How exceptional? In the free skate, she tossed off two triple-triple jump combinations in the opening 30 seconds. And while comparing scores is a tricky exercise, since judging panels are different, Glenn's total score nevertheless was impressive:
*It topped the scores of all but three women in the senior event, despite seniors having an extra point-scoring element in the free skate.
*Was nearly eight points higher than any that of any previous U.S. junior champion.
*Was nearly 27 higher than Polina Edmunds' winning score in 2013 -- and Edmunds went on to make the 2014 Olympic team as runner-up in seniors at age 15.
"Polina is a great inspiration for me," said Glenn, 15, of Plano, Texas, who was fifth to Edmunds in 2013. "It gave me a lot of confidence and made me even more excited for the future."
Glenn's rise likely will be slower.
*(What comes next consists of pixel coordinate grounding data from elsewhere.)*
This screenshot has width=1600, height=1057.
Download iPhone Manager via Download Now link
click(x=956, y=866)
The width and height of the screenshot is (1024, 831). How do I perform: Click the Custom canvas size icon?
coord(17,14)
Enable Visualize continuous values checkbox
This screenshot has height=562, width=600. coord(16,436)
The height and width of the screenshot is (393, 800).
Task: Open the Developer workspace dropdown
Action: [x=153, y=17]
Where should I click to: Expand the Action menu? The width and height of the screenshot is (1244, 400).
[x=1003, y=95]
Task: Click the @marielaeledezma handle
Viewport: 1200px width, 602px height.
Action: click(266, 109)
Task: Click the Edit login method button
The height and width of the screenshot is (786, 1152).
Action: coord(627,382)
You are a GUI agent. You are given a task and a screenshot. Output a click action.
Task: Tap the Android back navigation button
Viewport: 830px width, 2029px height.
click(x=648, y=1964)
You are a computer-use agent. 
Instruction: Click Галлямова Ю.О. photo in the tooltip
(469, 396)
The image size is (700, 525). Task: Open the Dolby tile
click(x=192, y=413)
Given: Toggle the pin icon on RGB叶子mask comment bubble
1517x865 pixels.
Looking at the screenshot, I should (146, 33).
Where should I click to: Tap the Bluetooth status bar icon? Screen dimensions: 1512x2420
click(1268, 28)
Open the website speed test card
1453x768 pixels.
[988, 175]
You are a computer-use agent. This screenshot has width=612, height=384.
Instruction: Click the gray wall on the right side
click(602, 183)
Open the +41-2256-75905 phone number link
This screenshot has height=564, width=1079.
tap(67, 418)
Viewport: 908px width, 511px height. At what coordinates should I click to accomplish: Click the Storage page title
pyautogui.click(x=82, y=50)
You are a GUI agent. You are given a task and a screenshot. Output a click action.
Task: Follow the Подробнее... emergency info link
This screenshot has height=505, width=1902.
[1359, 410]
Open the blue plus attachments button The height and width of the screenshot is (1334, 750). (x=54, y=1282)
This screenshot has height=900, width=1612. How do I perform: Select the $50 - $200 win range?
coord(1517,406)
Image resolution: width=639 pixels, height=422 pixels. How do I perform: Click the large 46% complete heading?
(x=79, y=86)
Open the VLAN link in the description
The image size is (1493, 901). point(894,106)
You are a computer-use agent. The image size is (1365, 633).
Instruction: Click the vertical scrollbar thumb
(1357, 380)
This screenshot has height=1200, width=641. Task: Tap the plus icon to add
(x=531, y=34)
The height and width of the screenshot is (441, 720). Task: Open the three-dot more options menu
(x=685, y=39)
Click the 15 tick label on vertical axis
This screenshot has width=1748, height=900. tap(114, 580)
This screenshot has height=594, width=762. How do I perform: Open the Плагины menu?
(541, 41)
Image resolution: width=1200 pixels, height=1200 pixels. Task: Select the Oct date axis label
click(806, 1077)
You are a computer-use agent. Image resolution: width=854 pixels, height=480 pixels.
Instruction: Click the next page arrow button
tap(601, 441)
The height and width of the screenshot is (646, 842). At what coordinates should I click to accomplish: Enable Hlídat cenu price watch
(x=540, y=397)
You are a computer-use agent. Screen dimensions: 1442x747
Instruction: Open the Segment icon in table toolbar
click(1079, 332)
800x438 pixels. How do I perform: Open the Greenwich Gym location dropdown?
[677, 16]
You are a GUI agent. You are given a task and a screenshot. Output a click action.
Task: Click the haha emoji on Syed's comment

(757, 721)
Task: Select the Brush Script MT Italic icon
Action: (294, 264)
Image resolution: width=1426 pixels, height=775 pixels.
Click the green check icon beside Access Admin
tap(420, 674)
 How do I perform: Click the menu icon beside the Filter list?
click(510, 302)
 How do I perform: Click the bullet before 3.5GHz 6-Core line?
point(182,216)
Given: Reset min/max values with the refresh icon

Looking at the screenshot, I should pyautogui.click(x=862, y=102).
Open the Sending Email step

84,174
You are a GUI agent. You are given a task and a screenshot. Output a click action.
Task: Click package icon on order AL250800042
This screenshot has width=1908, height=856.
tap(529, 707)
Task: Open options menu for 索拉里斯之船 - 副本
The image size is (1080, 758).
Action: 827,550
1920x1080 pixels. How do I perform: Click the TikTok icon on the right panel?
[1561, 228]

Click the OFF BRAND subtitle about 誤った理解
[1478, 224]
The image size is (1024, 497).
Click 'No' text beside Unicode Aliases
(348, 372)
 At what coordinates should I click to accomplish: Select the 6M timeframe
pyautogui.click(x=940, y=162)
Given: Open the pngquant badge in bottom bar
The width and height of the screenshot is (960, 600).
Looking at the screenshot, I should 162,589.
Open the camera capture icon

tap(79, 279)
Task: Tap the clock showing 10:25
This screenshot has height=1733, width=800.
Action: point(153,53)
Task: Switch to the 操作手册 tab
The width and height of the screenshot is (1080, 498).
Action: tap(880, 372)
That is fine, given the next Olympics are more than three years away, time for her to solve jump under-rotation issues drawing penalties from international judges.
Her next step comes in the senior competition at the Midwestern Sectionals Friday and Saturday at the Fox Valley Ice Arena in Geneva, where Glenn needs a top-four finish in a field of 14 to qualify for the 2015 U.S. Championships.
The home-schooled ninth grader went from last season's nationals to a seventh at junior worlds, leaving "pleased but not completely satisfied." She opened this season with a win in her senior debut at a third-tier national event but faltered on the Junior Grand Prix circuit, with a third in France and sixth in Estonia.
The latter result owed primarily to an upper respiratory infection so bad Glenn nearly passed out in practice.
"I was pretty upset, but I learned how to handle being in a bad situation," she said.
Medicine and two weeks off the ice after returning from Estonia in late September allowed Glenn to regain her strength. Not qualifying for the Junior Grand Prix Final in mid-December allows her uninterrupted training after the sectional meet.
"My focus is on senior now," she said. "My role model is Sarah Hughes. She won juniors four years before she won the Olympics."
After the U.S. long track speedskating debacle at the 2014 Sochi Olympics -- no medals for the first time since 1984 and just the second time since women's events were added in 1960 -- it is no surprise U.S. Speedskating isn't exactly flush with sponsorship money.
The result is no official U.S. team at the first two long track World Cups of the season, last weekend in Japan and this weekend in South Korea.
USS President Mike Plant insisted in a text message the decision was "more strategic" than financial.
"The focus is on late-season World Cups and world (championships)," he wrote.
Four U.S. athletes -- including two-time Olympic champion Shani Davis of Chicago and Jeffrey Swider-Peltz of Wheaton -- are competing in Asia on their own dime (in Davis' case, likely with help from his sponsorship deals.)
"We are paying by credit card and hoping people will help by the end of the month," said Olympian Nancy Swider-Peltz, Jeffrey's mother and coach, who raises funds at teamswiderpeltz.com.